**Task statement:** Using the listing below, select the lines with the word "agent" and copy them.

=======

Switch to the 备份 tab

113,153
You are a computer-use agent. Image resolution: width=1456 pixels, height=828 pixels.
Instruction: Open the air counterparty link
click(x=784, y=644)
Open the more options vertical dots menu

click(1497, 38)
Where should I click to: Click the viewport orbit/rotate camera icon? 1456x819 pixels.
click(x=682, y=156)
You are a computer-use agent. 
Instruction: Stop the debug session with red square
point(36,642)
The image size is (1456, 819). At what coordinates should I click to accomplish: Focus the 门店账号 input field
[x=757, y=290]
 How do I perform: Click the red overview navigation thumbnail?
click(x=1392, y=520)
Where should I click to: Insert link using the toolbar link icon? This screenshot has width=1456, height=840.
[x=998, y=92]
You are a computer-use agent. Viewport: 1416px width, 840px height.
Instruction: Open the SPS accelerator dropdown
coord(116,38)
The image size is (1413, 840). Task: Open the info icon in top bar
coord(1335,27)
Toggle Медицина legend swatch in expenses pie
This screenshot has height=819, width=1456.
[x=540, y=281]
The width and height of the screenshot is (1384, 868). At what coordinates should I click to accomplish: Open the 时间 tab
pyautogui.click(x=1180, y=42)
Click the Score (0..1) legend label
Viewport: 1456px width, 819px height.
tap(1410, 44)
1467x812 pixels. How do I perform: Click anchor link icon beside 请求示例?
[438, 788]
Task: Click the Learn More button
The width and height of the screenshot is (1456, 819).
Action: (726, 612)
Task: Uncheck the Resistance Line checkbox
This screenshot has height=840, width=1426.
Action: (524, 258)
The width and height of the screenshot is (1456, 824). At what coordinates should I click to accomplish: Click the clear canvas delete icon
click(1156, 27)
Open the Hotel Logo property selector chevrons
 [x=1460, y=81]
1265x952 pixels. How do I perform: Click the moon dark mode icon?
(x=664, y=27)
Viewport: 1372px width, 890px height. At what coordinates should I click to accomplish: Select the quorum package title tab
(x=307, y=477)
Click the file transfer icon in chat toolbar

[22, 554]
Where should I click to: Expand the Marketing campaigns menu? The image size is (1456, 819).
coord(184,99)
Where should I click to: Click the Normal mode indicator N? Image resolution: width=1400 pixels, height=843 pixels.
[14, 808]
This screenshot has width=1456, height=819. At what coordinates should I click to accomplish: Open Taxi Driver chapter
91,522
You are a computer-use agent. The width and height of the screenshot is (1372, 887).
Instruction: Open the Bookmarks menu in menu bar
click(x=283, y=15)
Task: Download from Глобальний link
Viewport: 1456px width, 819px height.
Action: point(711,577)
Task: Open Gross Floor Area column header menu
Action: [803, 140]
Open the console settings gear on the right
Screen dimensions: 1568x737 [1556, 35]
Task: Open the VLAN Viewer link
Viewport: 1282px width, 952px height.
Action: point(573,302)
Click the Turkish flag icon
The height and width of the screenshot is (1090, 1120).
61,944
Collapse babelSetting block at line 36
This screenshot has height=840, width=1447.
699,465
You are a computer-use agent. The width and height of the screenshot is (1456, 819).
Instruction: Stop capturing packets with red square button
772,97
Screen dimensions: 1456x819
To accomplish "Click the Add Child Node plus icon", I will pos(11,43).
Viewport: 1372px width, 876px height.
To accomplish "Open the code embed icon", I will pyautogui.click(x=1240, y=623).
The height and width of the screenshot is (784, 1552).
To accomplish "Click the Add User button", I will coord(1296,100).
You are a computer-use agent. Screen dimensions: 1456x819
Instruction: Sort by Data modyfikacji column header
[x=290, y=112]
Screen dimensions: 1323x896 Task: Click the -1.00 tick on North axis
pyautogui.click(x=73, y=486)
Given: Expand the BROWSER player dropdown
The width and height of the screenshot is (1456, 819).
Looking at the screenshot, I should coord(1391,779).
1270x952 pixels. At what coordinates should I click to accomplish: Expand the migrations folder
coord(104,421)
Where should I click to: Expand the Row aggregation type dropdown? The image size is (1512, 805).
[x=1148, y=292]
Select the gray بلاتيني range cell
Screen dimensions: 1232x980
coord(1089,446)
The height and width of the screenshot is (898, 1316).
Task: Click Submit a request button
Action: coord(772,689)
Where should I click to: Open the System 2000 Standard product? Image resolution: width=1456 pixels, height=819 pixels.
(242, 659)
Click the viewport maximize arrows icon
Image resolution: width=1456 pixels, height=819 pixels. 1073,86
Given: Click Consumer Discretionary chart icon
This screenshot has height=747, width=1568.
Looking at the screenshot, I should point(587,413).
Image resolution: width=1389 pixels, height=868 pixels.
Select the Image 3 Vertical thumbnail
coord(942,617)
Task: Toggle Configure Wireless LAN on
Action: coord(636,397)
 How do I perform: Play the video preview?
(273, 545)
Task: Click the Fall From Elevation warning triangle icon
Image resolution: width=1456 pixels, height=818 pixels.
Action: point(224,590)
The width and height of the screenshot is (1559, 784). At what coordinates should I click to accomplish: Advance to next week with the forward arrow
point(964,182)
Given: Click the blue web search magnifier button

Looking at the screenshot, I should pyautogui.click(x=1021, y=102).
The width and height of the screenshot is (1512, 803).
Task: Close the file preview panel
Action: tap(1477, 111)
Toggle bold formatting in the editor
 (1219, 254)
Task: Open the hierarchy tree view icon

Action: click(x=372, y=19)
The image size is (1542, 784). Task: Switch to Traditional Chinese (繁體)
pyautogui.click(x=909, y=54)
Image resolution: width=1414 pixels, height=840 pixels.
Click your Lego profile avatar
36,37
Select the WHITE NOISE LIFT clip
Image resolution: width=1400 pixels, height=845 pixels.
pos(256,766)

=======

**Output for this task:**
You are a computer-use agent. Image resolution: width=1456 pixels, height=828 pixels.
You are a computer-use agent. 
You are a computer-use agent. Viewport: 1416px width, 840px height.
You are a computer-use agent. The width and height of the screenshot is (1372, 887).
You are a computer-use agent. The width and height of the screenshot is (1456, 819).
You are a computer-use agent. Screen dimensions: 1456x819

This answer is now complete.